# ... noobs ...



## clanger (Jan 27, 2009)

A friend of mine called and asked a favor. His son had purchased a firearm and he asked me to show him how to use it safely. 
I gladly volunteered and a date was set. 

The young man came over last night and was a little nervous but was eager to learn. 
Before we even opened his pistol box I handed him some notes I typed up on the Rules, the basics, and SAFETY FIRST. 
I made him a nice portfolio with lots of good info in it and a folder for his receipts, notes, class room homework etc., as I did recommend he take a class. I do to everyone. 

We hung out for an hour at my place reading my notes, his owners manual, chatting and then- getting familiar with the S&W .40. 

I preached the laser rule, finger off the trigger, verify target/backstop as we practiced grip, trigger control (in theory and 3-step),sight picture, mag insert and drop. 
After it looked like he was coming along we moved on to putting the pistol into battery- no live ammo of course as my sofa has enough holes in it from boots and swords and arrows and such already, thank you very much. 

It's weird how first timers and those new to firearms are in such a hurry. 
I had to keep slowing him down as he kept missing steps or getting sloppy with the muzzle. 
I told him haste makes dead things. Including the operator- and you can't undo Dead. 
Slooooow dowwwwwn. 

We did classroom stuff and practiced a lot of things and more until he was ready to try some live fire. So we loaded up our gear and went to my local tactical dungeon. 
I turned a cardboard silhouette sideways and taped (3) 9" plates on it at 9 o' clock, 3 o' clock and 6 o' clock. I always do it like this and had him start on the 6 o'clock one so as not to jerk high and shoot down the wire- as that's 50$ on my card if that happens. 
And that never happens on my card or someone buys dinner. 

I had him load up 5 rounds per mag (x2). For a few reasons. 
It makes a meager ammo supply last a little longer and, I had him changing mags after slide-lock so as to get used to working the pistols features. Again- and slowing him down. Since he was shooting only 10 rounds per round the fatigue factor was lower too. 

It was a little hard for him at first just getting on the plate, but he managed at 10y, then we went to 15y, then came back to 10y and did 2 rounds per plate while still working two mags w/ 5 rounds each. He was improving well and getting the hang of it and clearing the pistol at the end of each round before setting it down.

Word and element location records
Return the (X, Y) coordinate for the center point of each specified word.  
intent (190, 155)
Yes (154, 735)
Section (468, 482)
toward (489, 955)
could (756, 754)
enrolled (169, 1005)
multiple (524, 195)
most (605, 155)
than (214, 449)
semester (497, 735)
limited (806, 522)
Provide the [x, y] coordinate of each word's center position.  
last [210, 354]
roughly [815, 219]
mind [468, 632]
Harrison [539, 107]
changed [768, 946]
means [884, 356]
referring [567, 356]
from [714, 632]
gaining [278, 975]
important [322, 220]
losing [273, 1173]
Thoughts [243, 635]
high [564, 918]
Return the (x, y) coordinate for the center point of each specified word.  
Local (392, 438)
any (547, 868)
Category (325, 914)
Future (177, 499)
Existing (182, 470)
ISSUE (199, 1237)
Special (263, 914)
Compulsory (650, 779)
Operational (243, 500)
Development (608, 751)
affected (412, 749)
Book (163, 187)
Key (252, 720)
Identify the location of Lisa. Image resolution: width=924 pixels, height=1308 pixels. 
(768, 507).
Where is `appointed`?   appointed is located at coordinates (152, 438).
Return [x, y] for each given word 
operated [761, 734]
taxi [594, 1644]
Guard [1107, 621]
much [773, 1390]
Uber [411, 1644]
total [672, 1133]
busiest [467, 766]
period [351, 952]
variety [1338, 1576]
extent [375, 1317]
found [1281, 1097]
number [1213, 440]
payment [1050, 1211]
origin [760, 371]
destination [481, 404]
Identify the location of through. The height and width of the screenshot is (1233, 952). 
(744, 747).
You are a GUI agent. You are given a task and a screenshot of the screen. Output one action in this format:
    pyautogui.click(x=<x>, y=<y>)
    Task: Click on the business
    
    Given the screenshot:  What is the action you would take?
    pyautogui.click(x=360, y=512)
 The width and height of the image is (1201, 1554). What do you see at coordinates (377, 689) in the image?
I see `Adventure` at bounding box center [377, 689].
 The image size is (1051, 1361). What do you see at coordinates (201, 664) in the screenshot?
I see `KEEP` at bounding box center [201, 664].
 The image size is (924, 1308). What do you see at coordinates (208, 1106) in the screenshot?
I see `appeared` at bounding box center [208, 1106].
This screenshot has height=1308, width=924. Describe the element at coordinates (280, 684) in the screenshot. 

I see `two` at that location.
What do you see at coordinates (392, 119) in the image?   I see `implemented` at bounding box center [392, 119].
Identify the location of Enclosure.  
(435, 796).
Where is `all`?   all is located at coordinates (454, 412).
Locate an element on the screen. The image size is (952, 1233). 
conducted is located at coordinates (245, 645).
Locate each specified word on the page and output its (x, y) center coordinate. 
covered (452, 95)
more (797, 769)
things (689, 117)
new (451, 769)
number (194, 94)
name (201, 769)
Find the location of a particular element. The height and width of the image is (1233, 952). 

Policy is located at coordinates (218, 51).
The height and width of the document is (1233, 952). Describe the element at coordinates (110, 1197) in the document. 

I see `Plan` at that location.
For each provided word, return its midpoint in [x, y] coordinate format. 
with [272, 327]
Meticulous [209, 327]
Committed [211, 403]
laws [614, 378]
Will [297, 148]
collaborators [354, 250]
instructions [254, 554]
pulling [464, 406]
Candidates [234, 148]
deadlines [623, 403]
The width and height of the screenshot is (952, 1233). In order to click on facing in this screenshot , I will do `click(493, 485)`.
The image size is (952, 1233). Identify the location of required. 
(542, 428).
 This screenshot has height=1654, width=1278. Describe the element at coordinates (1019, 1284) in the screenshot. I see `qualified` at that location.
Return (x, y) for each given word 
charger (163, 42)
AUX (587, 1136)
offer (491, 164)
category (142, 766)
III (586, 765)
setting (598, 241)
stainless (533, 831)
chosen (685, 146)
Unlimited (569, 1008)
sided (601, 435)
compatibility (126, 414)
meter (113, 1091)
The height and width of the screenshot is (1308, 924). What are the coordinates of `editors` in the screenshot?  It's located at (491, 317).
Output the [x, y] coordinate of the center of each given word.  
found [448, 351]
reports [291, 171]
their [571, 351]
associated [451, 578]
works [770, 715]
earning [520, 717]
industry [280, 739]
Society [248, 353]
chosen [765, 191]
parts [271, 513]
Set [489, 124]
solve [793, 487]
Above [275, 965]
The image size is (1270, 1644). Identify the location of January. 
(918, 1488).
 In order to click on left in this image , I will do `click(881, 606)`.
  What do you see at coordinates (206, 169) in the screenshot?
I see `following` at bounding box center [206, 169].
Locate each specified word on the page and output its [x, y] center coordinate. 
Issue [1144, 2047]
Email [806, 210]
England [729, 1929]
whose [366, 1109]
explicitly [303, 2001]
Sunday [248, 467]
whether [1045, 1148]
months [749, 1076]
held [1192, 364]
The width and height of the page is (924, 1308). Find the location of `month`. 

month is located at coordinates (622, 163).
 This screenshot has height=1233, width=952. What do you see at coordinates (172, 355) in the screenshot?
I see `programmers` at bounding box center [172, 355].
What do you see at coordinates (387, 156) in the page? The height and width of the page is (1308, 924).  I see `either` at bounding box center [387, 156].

## What you will do
1. In the records, write out everything from "Compulsory (650, 779)" down to "payment [1050, 1211]" again, swapping "Identify the location of" for "Find the position of" and leaving all else unchanged.
2. Extend the account of teaching a new pistol owner to shoot safely, continuing after its final sentence.

## Exercise results
1.
Compulsory (650, 779)
Operational (243, 500)
Development (608, 751)
affected (412, 749)
Book (163, 187)
Key (252, 720)
Find the position of Lisa. Image resolution: width=924 pixels, height=1308 pixels. 
(768, 507).
Where is `appointed`?   appointed is located at coordinates (152, 438).
Return [x, y] for each given word 
operated [761, 734]
taxi [594, 1644]
Guard [1107, 621]
much [773, 1390]
Uber [411, 1644]
total [672, 1133]
busiest [467, 766]
period [351, 952]
variety [1338, 1576]
extent [375, 1317]
found [1281, 1097]
number [1213, 440]
payment [1050, 1211]

2.
Then I taped a 25y slow-fire bull on and rolled it out to 15y. Told him to hit the little orange thingy. He kinda struggled but was getting it in the black. I told him to take a break and I got it with my 2" snubby twice in 5. Showed him it could be done with a sightless pistol and a blind old fart at the wheel, so slow down! 

He did and nailed it dead center. Aaaand got happy hands and missed the rest. :smt033

He wanted to shoot my 2" 605 (yeh I know, I NEVER do this....he's family) and the Alaskan. 
He missed the plates pretty good with the sightless roller @ 10y but kept it on the cardboard. . 
I loaded up 3 live rounds and 3 spent cases in the Alaskan for a flinch-check exercise. He did pretty darn well. And was done with it after 3 rounds. 
Didn't drop the gun or, hit any plates with the rollers. But he didn't shoot the floor, ceiling or line down. I call it good! :smt023

It was a ton of fun and we both had a really nice time. It was nice sharing a lane with a new shooter that was interested in the Right Stuff vs. Video-game or movie type crap. 

And speaking of holy sofas, an LEO did a ND in the shop. 
Shot the sofa and the ricochet just missed some others. Nice mess. Stuffing all over. They just vacuumed. Pretty Gnarly. Got there after it happened. Glad it was AFTER. :smt082

Post up your noob stories and share with the class!


----------



## twomode (Jun 7, 2009)

Hey uhhh, clanger, can uhhh I come over sometime?


----------



## clanger (Jan 27, 2009)

No problamo.... anytime brother. :smt1099


----------



## falchunt (May 8, 2009)

Clanger,

I have my wife's 15 yr old brother living with me right now. As I just purased my first handgun, he really has not been around them very much, and doesn't know the first thing about how to handle them properly, or use them. I am planning on teaching him all of these various things, but couldn't help but wonder what your print out looks like that you handed your youth. Is there any chance I could see a copy of it? It would be a great tool to use, to get some of the basic ideas and practices in his head, before I allow him to handle the gun. Thanks


----------



## clanger (Jan 27, 2009)

I must apologise.

I think I blew it all out and did not save it.  I cannot find the doc. anywhere.

It was nothing special other than normal safety guidelines and insight one can find on the NRA site and stuff like that, or here. It had a few tidbits from experience and such FWTW.... the main thing was sitting down and discussing the Rules and Safety and, reading the owners manual *before* getting out the firearm and to take it slow, in steps and, do it the same way every time.

Sorry man, I totally spaced and did not save it.

-kevin.


----------



## clanger (Jan 27, 2009)

I think I sent them to my brother too....he just got into shooting as well. I e-mailed him and will see if he can e-mail these notes back to me if he saved them, then I'll fwd them to you. 

:smt023


----------



## clanger (Jan 27, 2009)

falchunt said:


> Clanger,
> 
> I have my wife's 15 yr old brother living with me right now. As I just purased my first handgun, he really has not been around them very much, and doesn't know the first thing about how to handle them properly, or use them. I am planning on teaching him all of these various things, but couldn't help but wonder what your print out looks like that you handed your youth. Is there any chance I could see a copy of it? It would be a great tool to use, to get some of the basic ideas and practices in his head, before I allow him to handle the gun. Thanks


Found my notes....check yer PM bud!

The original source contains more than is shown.